The Philharmonia Orchestra, based in London’s Royal Festival Hall, is one of the world’s great orchestras, widely acknowledged for its pioneering approach to the role of an orchestra in the 21st century.
The Philharmonia, founded in 1945 by Walter Legge (a classical music record producer for EMI) performs more than 160 concerts a year, as well as recording music for films, video games and commercial audio releases. It has been a self-governing orchestra since 1964 and is owned by its 80 members.
Alongside performing in its London home the Orchestra performs at UK residencies and across the world. It leads the field in the quality of playing, innovative work with music education, audience development and the use of new technology to reach a global audience.
Central to the Philharmonia and Esa-Pekka Salonen’s work in London, the UK and internationally are their digital projects, all of which are designed to communicate the thrill of the experience of a live orchestra to audiences outside the concert hall.

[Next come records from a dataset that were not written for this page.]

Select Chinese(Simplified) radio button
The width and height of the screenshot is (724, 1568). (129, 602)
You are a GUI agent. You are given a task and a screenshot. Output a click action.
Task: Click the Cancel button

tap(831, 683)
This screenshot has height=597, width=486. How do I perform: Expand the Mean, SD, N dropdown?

In September 2016, in partnership with Southbank Centre, the Orchestra presented The Virtual Orchestra, a free two-week series in the public spaces of Royal Festival Hall, culminating with a specially programmed concert at the venue. The project featured the first major Virtual Reality presentation from a UK symphony orchestra, and a giant audio-visual installation of Holst’s The Planets entitled Universe of Sound.
Millions of people since 1945 have enjoyed their first experience of classical music through a Philharmonia recording, and today audiences engage with the Orchestra through video games, film scores and its award-winning portfolio of videos and documentary films. An app, The Orchestra for iPad, released in December 2012, has sold tens of thousands of copies.
The Philharmonia has a variety of programs for education and emerging artists, which reaches tens of thousands of people every year. Recent projects include intergenerational music making, collaborative schools projects, the Composers Academy and the Philharmonia Instrumental Fellowship Programme – an enhanced offer for young musicians, supporting instrumentalists seeking an orchestral career and connecting them to the wider life of the Philharmonia and the expertise within its membership.
The Philharmonia’s first ever concert was conducted by Sir Thomas Beecham for a fee of one cigar.